DevOps: Fundamental Answers

What is DevOps?

DevOps was an unclear term at the beginning of the week.

Depending on who you ask, DevOps is:

  • the agile manifesto applied to sysadmin
  • the applied version of The Lean Enterprise
  • the people who manage tools like Jenkins and containers

Does the DevOps role actually exist?

DevOps is a loose cultural thing, like agile. “DevOps” engineers are often software engineers or operations people that have been rebranded with minor change in responsibilities.

Bryan Cantrill said that a DevOps person is either an engineer with extra empathy for the ops team, or an ops person with extra empathy for the engineers.

This is a semantic discussion and what matters more is what occurs in practice.

What does it mean for a company to “implement DevOps” where it previously did not have DevOps in its vocabulary?

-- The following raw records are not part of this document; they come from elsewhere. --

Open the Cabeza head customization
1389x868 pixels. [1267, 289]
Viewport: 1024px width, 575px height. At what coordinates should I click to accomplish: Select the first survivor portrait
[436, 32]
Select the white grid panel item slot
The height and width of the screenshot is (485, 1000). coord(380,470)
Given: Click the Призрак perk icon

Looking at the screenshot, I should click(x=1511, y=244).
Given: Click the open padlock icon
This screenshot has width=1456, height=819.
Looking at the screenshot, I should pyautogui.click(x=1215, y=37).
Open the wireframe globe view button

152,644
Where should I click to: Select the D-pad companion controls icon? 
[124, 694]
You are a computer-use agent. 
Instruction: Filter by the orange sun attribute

In these conversations, I tried to focus on the tools used by these “DevOps teams” or “DevOps organizations”. Continuous delivery software and containers kept coming up.

These tools are the software manifestations of DevOps. They allow for fast, comfortable deployment workflows.

In some cases, DevOps are a front-lines, reliability engineering role.

Financial trading companies with a DevOps team will often sit them between the traders and the engineers. In this case, DevOps are responsible for handling ad hoc software problems faced by the traders, so that the developers can continue working on new features.

If an organization adopts DevOps, what does that mean for software engineers?

James Turnbull added that DevOps is about “getting to the pub on time” and having a better place to work.

I had a conversation with a DevOps engineer before this week began, and asked him what topics I should cover. He suggested availability and reliability in distributed systems. Distributed systems can lead to complex failure modes that can impede engineers from getting to the pub on time.

Another interpretation is that DevOps is about breaking down silos or “walls of confusion” between development and ops.

What are “immutable infrastructure” and “infrastructure as code”?

From a HighOps Q&A:

1) What’s an Immutable Infrastructure?

A pattern or strategy for managing services in which infrastructure is divided into “data” and “everything else”. “Everything else” components are replaced at every deployment, with changes made only by modifying a versioned definition, rather than being updated in-place.

2) What’s your position on Immutable Infrastructure and why?

Definitely a good idea that all components of a running system should be in a known state. Worth exploring as long as it doesn’t become yet another silver bullet. We still have a lot to learn about how to make it work well and really need to analyse the problem we are trying to solve, which is minimising errors in deployment, configuration, or runtime.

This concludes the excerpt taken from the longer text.